Frequently Asked Questions
It is Perplexity's OpenAI-compatible /chat/completions API for the Sonar family of search-grounded LLMs. You pass messages and a model name; the response includes both the assistant message and the citation URLs the model used.
Use sonar for cheap, fast, search-grounded chat. Use sonar-pro when answer quality matters more than latency. Use sonar-reasoning for multi-step questions or comparisons. Use sonar-reasoning-pro for research-grade outputs where you want the highest accuracy.

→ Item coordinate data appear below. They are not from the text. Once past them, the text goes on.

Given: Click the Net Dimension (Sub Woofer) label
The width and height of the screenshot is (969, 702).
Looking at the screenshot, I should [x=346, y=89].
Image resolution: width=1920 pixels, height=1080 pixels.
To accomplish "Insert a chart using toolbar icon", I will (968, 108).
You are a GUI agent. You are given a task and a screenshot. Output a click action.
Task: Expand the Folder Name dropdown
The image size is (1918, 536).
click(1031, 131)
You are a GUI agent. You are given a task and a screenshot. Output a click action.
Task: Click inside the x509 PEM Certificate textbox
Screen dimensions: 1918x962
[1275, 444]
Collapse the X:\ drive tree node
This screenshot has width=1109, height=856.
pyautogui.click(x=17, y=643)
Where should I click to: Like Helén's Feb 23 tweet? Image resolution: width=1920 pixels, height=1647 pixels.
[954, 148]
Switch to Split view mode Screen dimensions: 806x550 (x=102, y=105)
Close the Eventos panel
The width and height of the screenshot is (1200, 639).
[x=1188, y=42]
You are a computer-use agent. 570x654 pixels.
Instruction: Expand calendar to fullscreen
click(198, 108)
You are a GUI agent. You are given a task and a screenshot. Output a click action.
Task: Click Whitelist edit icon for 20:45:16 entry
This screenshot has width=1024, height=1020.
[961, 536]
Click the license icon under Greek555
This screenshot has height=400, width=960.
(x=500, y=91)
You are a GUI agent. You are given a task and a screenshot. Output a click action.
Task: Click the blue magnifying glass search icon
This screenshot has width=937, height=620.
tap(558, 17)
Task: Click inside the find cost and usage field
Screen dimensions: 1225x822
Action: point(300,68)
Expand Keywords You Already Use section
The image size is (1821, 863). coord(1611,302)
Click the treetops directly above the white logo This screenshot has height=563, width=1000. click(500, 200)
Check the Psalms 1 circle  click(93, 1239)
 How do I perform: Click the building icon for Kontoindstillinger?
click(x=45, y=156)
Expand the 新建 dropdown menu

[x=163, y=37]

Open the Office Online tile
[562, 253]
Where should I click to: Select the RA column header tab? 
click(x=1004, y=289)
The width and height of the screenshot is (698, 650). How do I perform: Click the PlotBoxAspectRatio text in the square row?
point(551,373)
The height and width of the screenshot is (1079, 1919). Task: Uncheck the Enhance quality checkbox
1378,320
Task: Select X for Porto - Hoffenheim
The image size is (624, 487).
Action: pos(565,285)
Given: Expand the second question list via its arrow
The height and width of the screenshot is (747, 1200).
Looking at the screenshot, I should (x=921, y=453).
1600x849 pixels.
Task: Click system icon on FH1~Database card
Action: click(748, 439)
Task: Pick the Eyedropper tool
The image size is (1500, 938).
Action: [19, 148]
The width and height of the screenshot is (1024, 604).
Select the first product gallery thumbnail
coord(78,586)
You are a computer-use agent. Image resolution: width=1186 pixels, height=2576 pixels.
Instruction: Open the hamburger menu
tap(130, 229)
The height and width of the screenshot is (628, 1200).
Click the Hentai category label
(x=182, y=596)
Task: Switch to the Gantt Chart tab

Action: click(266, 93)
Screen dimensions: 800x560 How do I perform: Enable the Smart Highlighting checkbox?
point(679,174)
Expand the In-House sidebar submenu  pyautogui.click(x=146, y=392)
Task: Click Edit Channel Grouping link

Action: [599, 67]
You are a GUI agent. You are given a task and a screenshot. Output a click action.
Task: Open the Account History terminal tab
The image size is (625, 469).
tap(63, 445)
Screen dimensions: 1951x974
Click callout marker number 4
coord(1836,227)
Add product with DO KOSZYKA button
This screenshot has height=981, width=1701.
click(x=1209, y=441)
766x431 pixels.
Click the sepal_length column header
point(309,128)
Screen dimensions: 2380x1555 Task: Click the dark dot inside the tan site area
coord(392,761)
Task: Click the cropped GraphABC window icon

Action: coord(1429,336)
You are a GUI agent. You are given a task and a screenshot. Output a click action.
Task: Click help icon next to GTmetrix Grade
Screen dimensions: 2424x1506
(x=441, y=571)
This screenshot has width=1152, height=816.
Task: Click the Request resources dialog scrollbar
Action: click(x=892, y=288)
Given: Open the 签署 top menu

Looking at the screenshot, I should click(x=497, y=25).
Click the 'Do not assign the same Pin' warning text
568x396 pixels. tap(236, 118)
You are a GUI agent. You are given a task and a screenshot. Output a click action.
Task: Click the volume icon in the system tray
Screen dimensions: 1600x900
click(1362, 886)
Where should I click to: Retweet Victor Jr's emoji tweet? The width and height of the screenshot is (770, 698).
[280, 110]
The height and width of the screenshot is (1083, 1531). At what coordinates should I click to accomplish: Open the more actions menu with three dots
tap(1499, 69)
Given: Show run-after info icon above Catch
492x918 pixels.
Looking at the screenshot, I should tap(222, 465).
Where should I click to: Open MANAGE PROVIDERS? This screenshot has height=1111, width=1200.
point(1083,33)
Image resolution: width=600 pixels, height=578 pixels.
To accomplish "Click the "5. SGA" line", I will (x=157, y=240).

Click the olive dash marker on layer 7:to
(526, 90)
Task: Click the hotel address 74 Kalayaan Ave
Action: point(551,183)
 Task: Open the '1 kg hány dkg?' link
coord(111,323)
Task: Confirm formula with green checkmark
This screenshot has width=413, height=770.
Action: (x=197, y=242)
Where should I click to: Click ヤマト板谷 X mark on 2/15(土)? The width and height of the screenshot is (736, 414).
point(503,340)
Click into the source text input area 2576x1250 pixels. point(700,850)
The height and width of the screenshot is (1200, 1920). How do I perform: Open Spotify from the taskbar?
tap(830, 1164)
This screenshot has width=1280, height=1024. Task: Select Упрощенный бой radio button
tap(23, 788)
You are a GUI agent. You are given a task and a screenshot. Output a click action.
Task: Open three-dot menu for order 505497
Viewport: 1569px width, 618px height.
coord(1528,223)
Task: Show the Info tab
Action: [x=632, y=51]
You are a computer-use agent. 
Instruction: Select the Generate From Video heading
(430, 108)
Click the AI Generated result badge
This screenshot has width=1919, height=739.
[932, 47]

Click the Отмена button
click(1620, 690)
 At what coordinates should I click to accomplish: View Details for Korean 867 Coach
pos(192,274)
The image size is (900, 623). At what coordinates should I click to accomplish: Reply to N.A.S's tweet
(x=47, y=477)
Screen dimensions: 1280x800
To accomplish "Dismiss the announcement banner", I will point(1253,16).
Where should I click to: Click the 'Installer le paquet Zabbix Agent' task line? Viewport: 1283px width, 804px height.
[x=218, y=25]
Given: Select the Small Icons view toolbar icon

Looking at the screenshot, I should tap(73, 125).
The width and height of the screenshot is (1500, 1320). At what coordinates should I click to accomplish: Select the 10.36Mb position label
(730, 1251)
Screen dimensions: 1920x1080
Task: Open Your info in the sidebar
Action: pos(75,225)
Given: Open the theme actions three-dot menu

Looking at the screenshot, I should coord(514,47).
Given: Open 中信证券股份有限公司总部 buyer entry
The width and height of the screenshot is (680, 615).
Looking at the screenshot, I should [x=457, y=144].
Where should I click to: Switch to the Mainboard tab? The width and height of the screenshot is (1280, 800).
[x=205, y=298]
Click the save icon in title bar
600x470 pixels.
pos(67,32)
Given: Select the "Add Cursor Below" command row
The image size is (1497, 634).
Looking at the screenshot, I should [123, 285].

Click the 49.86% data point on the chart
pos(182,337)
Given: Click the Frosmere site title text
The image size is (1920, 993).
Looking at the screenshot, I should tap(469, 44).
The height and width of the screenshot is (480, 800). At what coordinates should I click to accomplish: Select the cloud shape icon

Same upstream API and same response shape. xpay differences: no Perplexity API account needed, per-call billing instead of monthly minimums, MCP-native (your agent discovers and runs the tool without HTTP code), unified billing with 60+ other providers.
Yes. Every Sonar response includes a citations field listing the source URLs the model used. You can render answer + sources without running a separate retrieval pass.
The MCP wrapping is request/response; streaming is not exposed through xpay's MCP layer today. If you need streaming, call Perplexity directly. If your agent runs in an MCP client, request/response is usually fine.
Roughly $0.005–$0.05 per call depending on model tier and prompt/response length. xpay pricing reflects Perplexity per-token rates plus a small markup. New accounts get $5 in free credit.
No — Sonar searches the open web. If you need retrieval over a private corpus, use a frontier LLM (Claude, GPT-4o) plus your own retrieval (Tavily, Exa, Jina Reader, or your vector store).